SEPARAR PETRÓLEO DO MAR FICOU MAIS FÁCIL

Após a tragédia da explosão de uma plataforma de petróleo no Golfo do México, um novo vazamento, dessa vez na China, vem agitando o setor nos últimos dias. O governo chinês decidiu fechar o porto de Dalian, um dos maiores do país, após a explosão de um oleoduto na sexta-feira passada, que provocou um enorme derramamento de óleo no mar. O acidente pode afetar as compras de petróleo, soja e minério de ferro da China. Segundo um jornal estatal, cerca de 1500 toneladas de petróleo foram derramadas no Mar Amarelo, causando uma mancha de 183 quilômetros quadrados. As operações de limpeza podem durar cinco dias, disse o governo, sem dar uma estimativa para a reabertura do porto.

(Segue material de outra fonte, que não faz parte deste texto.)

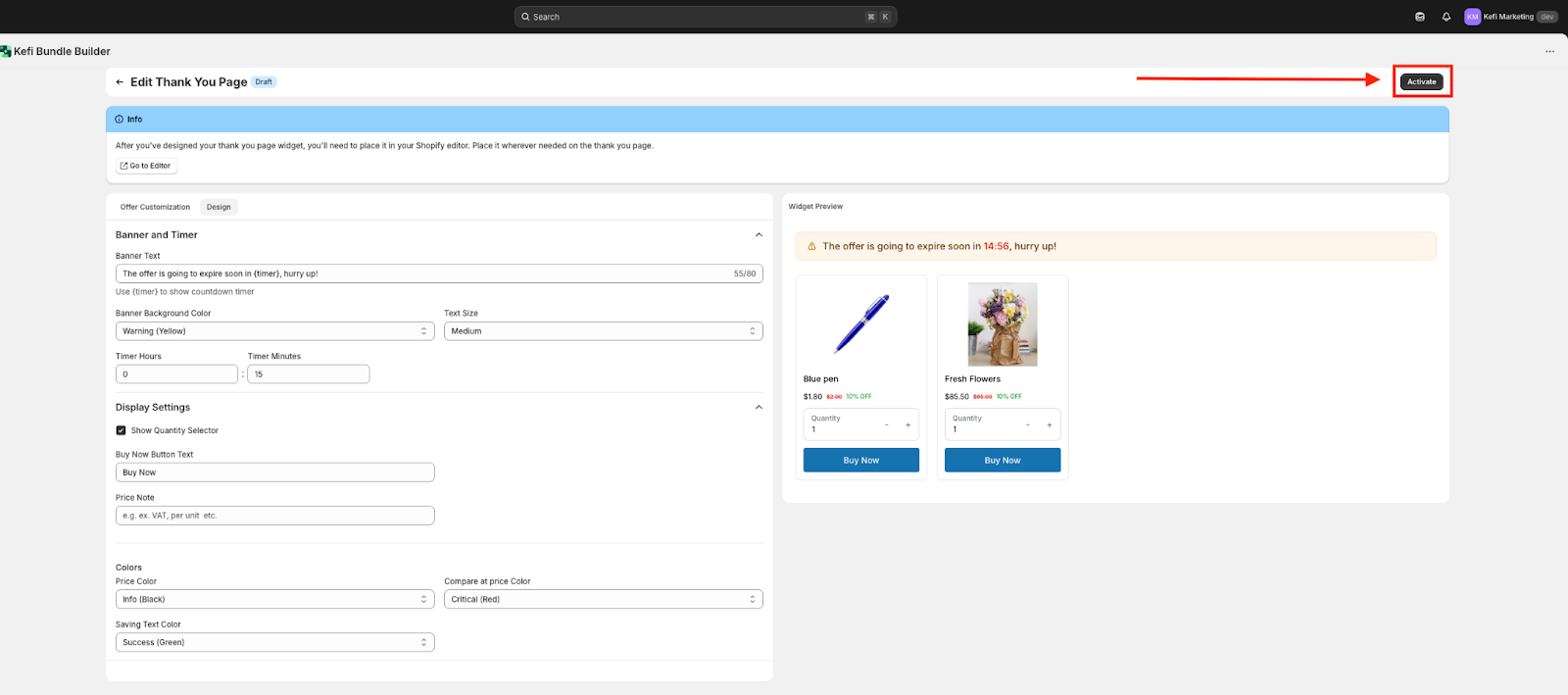Image resolution: width=1568 pixels, height=695 pixels.
Task: Open the Price Color dropdown
Action: pos(274,599)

Para tentar solucionar o mais rápido possível os impactos desse acidente, mais de 23 toneladas de bactérias comedoras de petróleo estão sendo usadas para limpar o derramamento nas águas de Dalian. Segundo Yang Jiesen, gerente da seção de pesquisa e desenvolvimento da Companhia de Biotecnologia Weiyeyuan, a Administração de Segurança Marítima encomendou no sábado passado produtos biológicos que absorvem petróleo. Esta é a primeira vez em que a China recorre à biotecnologia em resposta a um acidente ambiental.

Recentemente, o Brasil descobriu uma maneira simples e eficiente de retirar petróleo do mar após acidentes como o ocorrido com a BP, cujo método de limpeza de um dos maiores vazamentos de óleo em mar no mundo foi criticado por biólogos e ambientalistas. No caso da BP, o óleo recolhido está sendo queimado e dispersantes químicos jogados no mar para diluir a mancha. Na solução brasileira, não apenas é possível retirar quase todo o petróleo derramado no mar como aproveitá-lo novamente, dizem pesquisadores. O método ainda aproveita a glicerina gerada pela crescente produção de biodiesel no país.

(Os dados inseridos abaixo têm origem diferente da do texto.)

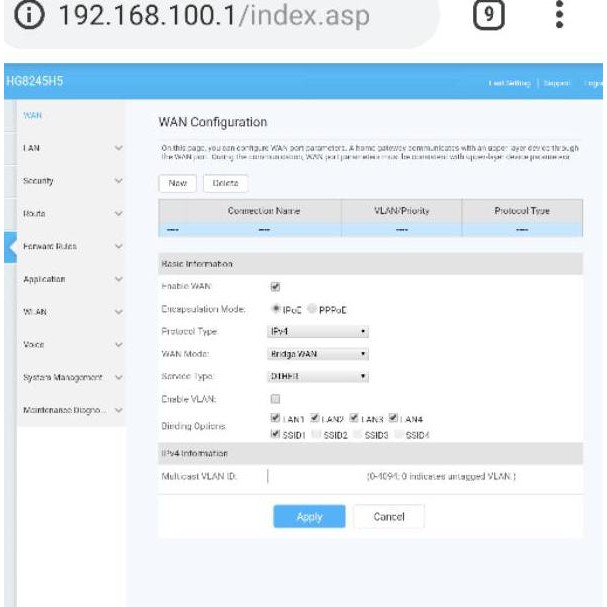The width and height of the screenshot is (607, 607).
Task: Click the Apply button
Action: [x=309, y=517]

De acordo com o professor do Instituto de Macromoléculas da Universidade Federal do Rio de Janeiro (UFRJ), Fernando Gomes de Souza Junior, os estudos mostram que 100% do óleo recuperado pode ser reaproveitado. “Conseguimos remover da água, de 23 a 25 partes de petróleo por parte de resina, que fica impregnada de óleo e é levada para um banho de diesel, onde o petróleo é completamente extraído, permitindo, inclusive, a reutilização da resina com eficiência semelhante a da resina virgem”, explicou o professor em entrevista ao Nicomex Notícias.

O professor da UFRJ disse ainda que o acidente no Golfo do México transformou a região em um gigantesco laboratório, onde várias novidades científicas e tecnológicas foram testadas. “Assim, face às dimensões do desastre e às diversas inovações testadas, eu acredito que todos os métodos de controle disponíveis devam ser usados e o nosso produto é mais uma alternativa de tratamento. É importante destacar que o nosso produto busca novas aplicações, agregando valor a um sub-produto. Além disso, a proposta desse projeto possibilita além da remoção, a recuperação desse óleo, diminuindo o impacto ambiental e econômico deste tipo de acidente”, finalizou Fernando Gomes ressaltando ainda que os estudos são em escala de bancada, e acredita que esse material é uma excelente ferramenta de controle e recuperação destes cenários de devastação ecológica.